Risks and rewards of building bigger apartments

Studio and one-bedroom units crowd projects as these are considered fast moving

Most Dubai developers have a large number of studio and one-bedroom units in their housing developments because these are fast moving compared with other types of properties. This strategy is simple: follow where the demand is strong. But over the years this has also created a potentially lucrative gap in the market for two- and three-bedroom apartments, which are the main requirements of families.

Attractive price point

While smaller units are the norm, Alan James Gammon, general manager of Samana Developers, says it is no longer unusual for many developers to create a more mixed product offering. “Studios are popular with investors looking at the rental market and one- and two-bedroom properties are more popular with end users,” says Gammon.

In terms of prices, there is higher demand seen in the range of Dh400,000 to Dh1.6 million, generally considered the affordable segment. “Every developer does its own analysis of the market and has its specialisation too, and accordingly undertakes a project catering to that specific audience,” says Rajiv Ghanekar, senior real estate broker at Keller Williams Real Estate Dubai. “There is some demand for larger units, spacious layouts, modern designs and projects in premium locations.
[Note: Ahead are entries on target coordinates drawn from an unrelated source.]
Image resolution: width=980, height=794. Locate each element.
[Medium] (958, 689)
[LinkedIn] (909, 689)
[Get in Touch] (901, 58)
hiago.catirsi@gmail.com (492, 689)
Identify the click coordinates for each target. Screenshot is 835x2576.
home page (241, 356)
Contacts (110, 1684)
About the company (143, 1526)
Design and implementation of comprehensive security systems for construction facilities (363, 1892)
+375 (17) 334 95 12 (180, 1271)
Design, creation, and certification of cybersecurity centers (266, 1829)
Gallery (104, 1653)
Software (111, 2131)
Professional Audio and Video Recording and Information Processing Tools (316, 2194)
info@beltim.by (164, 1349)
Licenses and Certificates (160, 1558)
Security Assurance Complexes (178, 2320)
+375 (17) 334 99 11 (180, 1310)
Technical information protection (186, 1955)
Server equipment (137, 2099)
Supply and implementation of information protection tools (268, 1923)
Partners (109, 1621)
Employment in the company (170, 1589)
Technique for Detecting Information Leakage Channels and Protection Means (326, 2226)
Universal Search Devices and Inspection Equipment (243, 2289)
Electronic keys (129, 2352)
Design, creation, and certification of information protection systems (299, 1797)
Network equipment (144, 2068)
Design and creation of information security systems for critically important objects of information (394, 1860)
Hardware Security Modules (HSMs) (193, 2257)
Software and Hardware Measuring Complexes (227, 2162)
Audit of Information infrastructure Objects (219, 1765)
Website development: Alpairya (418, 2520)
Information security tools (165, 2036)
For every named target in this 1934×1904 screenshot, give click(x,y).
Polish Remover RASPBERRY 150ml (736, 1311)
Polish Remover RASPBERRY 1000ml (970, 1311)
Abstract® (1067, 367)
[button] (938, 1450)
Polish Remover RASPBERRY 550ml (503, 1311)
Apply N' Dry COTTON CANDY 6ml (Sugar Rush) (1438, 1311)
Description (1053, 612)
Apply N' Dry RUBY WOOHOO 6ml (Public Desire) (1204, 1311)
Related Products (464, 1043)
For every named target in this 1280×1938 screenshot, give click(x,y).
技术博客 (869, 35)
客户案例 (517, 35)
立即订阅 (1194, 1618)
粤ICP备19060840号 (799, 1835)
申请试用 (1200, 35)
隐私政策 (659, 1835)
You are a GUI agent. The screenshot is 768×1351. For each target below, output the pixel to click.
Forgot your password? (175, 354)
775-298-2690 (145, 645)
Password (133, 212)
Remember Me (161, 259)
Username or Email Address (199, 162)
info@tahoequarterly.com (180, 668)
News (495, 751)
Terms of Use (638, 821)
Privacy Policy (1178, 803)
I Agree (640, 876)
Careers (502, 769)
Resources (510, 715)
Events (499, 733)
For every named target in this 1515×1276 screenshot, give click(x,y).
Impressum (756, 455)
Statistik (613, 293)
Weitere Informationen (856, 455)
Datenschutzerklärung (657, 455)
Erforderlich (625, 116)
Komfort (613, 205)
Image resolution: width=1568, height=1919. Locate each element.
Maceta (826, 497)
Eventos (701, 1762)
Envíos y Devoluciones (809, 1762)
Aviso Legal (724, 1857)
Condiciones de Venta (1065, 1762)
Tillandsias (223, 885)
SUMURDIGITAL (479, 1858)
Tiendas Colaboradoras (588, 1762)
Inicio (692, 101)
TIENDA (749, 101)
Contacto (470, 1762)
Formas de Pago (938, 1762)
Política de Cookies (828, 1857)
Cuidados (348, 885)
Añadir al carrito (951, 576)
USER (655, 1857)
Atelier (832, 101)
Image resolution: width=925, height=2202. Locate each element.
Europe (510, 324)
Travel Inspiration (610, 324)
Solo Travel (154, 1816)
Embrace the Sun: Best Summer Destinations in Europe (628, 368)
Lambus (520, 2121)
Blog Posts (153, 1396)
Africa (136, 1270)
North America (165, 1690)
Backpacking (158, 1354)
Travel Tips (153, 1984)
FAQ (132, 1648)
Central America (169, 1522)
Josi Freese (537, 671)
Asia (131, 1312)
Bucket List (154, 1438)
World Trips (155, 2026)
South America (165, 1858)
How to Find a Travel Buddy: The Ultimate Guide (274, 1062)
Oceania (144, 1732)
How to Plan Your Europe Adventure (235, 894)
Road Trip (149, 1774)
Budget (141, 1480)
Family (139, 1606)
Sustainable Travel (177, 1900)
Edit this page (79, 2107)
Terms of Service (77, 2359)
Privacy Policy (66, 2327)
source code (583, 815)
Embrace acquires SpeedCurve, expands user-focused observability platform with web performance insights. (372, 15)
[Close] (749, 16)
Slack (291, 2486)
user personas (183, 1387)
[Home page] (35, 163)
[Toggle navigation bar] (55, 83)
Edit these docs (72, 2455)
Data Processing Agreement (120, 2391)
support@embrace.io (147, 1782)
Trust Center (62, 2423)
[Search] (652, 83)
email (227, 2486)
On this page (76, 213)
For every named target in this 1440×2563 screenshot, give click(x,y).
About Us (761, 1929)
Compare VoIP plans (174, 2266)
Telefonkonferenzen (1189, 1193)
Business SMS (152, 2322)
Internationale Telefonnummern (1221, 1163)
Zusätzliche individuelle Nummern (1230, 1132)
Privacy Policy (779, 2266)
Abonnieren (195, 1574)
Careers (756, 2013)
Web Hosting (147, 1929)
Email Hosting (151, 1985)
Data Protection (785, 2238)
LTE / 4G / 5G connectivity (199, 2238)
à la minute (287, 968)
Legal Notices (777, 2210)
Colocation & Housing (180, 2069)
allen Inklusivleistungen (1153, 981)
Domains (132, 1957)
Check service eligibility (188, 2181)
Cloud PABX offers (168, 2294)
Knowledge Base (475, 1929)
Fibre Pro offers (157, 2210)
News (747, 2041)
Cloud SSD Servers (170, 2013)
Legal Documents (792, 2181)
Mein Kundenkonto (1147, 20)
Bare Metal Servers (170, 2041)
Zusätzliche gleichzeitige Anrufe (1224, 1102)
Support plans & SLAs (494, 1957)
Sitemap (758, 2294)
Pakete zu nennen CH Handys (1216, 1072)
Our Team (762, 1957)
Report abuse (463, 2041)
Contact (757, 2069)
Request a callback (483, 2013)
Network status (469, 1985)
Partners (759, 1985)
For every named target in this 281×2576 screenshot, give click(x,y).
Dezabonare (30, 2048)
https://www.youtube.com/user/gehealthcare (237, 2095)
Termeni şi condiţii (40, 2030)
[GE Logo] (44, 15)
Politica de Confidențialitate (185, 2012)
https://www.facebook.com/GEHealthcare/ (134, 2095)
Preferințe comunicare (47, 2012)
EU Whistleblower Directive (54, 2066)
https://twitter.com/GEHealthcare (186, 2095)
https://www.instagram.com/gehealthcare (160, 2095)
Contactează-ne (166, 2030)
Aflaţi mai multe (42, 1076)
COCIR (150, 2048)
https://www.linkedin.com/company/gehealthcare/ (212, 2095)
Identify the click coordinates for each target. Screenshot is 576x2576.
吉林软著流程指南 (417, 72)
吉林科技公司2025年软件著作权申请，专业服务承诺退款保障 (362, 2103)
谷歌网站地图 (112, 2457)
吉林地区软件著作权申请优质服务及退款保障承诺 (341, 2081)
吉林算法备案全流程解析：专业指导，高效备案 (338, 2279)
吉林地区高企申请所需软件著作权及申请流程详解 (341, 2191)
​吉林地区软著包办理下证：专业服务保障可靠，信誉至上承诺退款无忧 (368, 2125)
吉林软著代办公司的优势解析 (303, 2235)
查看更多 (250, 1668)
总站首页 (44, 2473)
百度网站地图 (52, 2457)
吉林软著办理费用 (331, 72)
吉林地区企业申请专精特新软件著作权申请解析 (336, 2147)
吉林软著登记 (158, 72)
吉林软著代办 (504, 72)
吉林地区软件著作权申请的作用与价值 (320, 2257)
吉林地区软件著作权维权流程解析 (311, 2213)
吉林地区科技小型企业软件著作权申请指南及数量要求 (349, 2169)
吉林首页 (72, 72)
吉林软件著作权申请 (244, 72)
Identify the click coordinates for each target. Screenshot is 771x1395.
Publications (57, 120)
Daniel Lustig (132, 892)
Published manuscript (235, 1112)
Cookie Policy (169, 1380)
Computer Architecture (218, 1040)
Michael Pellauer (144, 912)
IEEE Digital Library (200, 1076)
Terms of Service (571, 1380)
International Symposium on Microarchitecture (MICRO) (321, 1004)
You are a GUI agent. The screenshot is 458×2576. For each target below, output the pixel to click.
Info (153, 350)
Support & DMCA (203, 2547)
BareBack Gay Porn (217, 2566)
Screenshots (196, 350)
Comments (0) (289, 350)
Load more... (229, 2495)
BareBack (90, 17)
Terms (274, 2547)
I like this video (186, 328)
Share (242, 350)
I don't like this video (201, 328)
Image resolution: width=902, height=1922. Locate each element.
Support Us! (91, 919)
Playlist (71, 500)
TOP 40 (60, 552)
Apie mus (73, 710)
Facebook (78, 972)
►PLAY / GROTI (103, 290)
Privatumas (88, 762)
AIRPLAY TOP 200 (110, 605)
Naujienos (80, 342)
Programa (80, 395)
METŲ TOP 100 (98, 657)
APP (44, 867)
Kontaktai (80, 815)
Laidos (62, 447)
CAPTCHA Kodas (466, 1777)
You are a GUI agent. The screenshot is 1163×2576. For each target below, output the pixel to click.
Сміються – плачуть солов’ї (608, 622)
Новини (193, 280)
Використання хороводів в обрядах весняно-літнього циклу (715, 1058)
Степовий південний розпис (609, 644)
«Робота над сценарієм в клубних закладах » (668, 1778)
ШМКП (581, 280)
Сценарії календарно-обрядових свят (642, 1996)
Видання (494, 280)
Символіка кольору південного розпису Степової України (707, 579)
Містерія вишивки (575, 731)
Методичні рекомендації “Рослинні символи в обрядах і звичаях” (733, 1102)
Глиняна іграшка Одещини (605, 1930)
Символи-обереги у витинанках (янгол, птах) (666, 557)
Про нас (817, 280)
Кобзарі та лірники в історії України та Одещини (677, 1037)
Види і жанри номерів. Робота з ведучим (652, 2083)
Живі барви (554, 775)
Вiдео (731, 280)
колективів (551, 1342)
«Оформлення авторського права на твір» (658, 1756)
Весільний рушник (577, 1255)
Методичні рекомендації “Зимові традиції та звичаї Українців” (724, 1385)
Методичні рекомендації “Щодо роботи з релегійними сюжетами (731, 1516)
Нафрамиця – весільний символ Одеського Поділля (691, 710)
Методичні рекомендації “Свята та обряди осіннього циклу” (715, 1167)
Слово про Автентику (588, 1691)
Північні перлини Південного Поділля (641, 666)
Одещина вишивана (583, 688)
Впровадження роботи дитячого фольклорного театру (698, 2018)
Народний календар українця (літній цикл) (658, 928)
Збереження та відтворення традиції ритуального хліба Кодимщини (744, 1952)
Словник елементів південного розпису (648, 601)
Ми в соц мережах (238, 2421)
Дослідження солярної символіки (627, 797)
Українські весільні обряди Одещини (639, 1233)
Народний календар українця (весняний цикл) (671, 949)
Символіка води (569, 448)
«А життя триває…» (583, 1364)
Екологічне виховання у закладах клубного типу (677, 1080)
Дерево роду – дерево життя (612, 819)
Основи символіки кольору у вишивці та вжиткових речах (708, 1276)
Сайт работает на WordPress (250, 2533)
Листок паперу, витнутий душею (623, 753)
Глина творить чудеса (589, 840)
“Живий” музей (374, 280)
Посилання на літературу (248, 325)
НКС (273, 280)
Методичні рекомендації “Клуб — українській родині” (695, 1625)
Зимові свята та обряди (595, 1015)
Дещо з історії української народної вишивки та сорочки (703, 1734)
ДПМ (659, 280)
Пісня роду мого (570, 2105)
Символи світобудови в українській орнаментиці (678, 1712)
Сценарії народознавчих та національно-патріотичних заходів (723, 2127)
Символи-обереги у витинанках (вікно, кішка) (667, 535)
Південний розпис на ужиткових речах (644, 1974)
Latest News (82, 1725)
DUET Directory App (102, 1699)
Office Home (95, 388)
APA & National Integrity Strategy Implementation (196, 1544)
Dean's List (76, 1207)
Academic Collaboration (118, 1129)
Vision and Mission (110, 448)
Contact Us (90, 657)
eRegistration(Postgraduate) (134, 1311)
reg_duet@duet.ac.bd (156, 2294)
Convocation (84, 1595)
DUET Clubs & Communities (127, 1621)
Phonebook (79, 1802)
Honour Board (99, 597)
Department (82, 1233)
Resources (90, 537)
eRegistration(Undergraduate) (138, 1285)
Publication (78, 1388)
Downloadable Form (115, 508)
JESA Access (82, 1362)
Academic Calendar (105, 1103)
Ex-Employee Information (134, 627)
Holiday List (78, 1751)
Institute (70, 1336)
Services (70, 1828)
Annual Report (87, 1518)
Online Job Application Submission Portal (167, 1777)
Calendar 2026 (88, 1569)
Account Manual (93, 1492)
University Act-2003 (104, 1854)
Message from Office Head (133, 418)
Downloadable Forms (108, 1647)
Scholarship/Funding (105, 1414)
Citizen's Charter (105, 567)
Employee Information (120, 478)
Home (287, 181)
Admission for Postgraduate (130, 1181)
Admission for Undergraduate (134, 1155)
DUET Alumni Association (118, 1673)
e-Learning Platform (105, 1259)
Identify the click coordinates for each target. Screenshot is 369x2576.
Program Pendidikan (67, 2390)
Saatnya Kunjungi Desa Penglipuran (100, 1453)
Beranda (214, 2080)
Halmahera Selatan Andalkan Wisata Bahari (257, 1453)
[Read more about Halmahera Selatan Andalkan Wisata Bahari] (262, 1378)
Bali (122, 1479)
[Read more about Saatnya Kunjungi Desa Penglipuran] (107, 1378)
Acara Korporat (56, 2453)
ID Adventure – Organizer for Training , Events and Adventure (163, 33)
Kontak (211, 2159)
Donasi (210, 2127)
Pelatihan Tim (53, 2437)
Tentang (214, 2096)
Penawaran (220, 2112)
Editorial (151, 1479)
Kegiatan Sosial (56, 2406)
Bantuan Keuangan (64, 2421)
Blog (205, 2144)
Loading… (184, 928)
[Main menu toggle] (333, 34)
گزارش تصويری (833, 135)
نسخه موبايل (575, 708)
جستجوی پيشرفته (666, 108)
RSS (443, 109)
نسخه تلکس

Hence, you will find projects in Downtown Dubai or Palm Jumeirah being targeted towards a small niche market.”

In many projects, a full-floor configuration consists of 60-70 percent studio and one-bedroom units, 15-20 percent two-bedroom units and the 10 percent three-bedroom units, according to Sayndippta A Ghosh, director of residential at JLL.

A few developments with bigger configurations targeting end users are located in areas such as Dubailand, Meydan, Dubai Creek or golf course developments where the average size of units is larger than in prime locations like Downtown Dubai, Dubai Marina and Jumeirah Lakes Towers, adds Ghosh. “Developers of these projects are aware that they are slow burners and the absorption rate is comparatively slower and hence build in the cost and internal rate of return.”

Zorro Ghurra, client representative at Gulf Sotheby’s International Realty, points out that developers who see the value in building bigger-size units like to be competitive based on the location/price of the land. “Whereas some others take an alternate route to create a truly custom project, which has its own appeal, demand as well as price point,” says Ghurra. “And even though it is a risk, historically, it has paid off well for most developers.”

In terms of yields, smaller units generate higher incomes of 6-8 percent net per annum depending on the location and initial purchase price, says Ghosh. “For larger units of two bedrooms and above, the yield is always comparatively lower and can range from 4-6 percent per annum,” he adds. “Also, as per local law, any unit above a contract price of Dh1 million entitles the owner to a UAE residence visa, which can be [the price of] a one-bedroom unit and above in today’s market.”

Support from families

Demographics also play a role. “The predominantly transient expat population in Dubai drives higher rental demand for studios and one-bedroom apartments compared to larger three-plus bedrooms,” adds A Ghosh.

But Sunil Gomes, CEO of Gemini Property Developers, believes that demand for two- to three-bedders will continue, driven by the needs of extended families, high-net-worth investors and a portion of the tourist market that prefers luxury residential properties to hotels. “Despite the industry recording a relative lull in the market for two- to three-bedders in percentile terms, we expect that families with two or more growing children will continue to support these properties,” says Gomes.